Urodzony w Poznaniu boczny defensor lawiruje w tym sezonie między podstawowym składem a ławką rezerwowych. Nie licząc występów w trzecioligowych rezerwach, rozegrał czternaście spotkań.
Gurgul to ważny członek reprezentacji Polski U-21, która osiąga świetne wyniki pod wodzą Jerzego Brzęczka. To z pewnością buduje jego pozycję na rynku.
Jeszcze pod koniec czerwca pojawiły się doniesienia, że chrapkę na 19-latka mają przedstawiciele Major League Soccer. Szczególnie zdeterminowali byli działacze z St. Louis City, oferujący nieco ponad cztery miliony euro. Popularne
„Kolejorz” nie zdecydował się ostatecznie na rozstanie z wychowankiem. Doskonale zdawał sobie sprawę, że przed nim występy w europejskich pucharach. Jak wiadomo, gra na międzynarodowym poziomie ma spore znaczenie dla zainteresowanych klubów.
Lech będzie miał przyszłego lata dodatkowy powód, by sprzedać Gurgula.

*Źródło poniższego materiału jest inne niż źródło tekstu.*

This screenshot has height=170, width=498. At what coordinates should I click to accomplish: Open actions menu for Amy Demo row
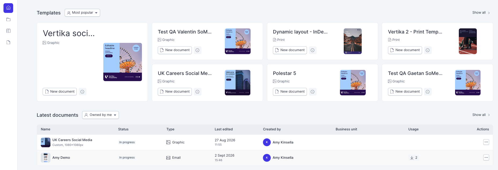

Otrzymana za niego kwota mogłaby, chociażby w pewnym stopniu, sfinansować wykup Luisa Palmy.
Mateusz Janiak z „Przeglądu Sportowego Onet” podkreśla, że po trwającej kampanii może dojść także do spieniężenia karty innego wychowanka mistrza Polski - Antoniego Kozubala.
Transfer definitywny Luisa Palmy będzie wiązał się na pewno z pobiciem przez Lecha rekordu. Nie wiadomo jednak, na jaką kwotę będzie dokładnie opiewał. W umowie widnieje 4,5 miliona euro, lecz zdaniem Mateusza Borka udało się „zbić” cenę do 3,5 miliona.